## TASK PROMPT:
Rewrite the listing from the line with "Viewport: 1009px width, 732px height." to the line with "pos(1458,59)", keeping every line, requests included, and scale each coordinate in the answers by 0.45, rounding to whole numbers with halves rounded up.

(begin)

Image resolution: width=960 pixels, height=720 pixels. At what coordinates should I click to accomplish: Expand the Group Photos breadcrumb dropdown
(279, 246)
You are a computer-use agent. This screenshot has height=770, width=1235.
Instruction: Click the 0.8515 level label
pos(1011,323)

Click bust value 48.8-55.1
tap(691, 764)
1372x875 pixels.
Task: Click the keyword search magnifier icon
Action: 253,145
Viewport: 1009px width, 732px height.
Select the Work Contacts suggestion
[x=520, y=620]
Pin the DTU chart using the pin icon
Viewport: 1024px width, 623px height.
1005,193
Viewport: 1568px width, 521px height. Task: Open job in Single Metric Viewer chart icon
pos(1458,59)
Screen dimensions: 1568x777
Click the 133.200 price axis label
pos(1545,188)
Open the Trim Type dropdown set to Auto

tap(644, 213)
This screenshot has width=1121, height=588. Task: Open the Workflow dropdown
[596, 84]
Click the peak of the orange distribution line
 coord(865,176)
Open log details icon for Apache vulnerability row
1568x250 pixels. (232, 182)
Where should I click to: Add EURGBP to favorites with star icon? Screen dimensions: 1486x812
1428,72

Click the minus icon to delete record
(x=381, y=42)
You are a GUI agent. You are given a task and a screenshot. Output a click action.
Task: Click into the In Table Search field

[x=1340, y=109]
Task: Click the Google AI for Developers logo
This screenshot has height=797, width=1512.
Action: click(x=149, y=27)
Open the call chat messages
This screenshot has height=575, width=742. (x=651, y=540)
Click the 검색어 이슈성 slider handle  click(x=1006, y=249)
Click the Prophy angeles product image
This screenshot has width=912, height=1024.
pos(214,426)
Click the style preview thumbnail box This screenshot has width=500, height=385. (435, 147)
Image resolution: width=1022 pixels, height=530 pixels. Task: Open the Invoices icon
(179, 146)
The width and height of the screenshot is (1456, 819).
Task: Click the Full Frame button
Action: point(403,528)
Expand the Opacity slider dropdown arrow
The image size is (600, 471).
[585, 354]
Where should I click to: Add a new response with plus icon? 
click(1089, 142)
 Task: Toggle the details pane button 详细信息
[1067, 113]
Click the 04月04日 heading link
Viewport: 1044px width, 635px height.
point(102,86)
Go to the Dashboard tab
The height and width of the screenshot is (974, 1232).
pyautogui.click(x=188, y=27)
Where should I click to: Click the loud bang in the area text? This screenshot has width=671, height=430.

(end)

## RESULT OF THE TASK:
Viewport: 1009px width, 732px height.
Select the Work Contacts suggestion
[x=234, y=279]
Pin the DTU chart using the pin icon
Viewport: 1024px width, 623px height.
452,87
Viewport: 1568px width, 521px height. Task: Open job in Single Metric Viewer chart icon
pos(656,27)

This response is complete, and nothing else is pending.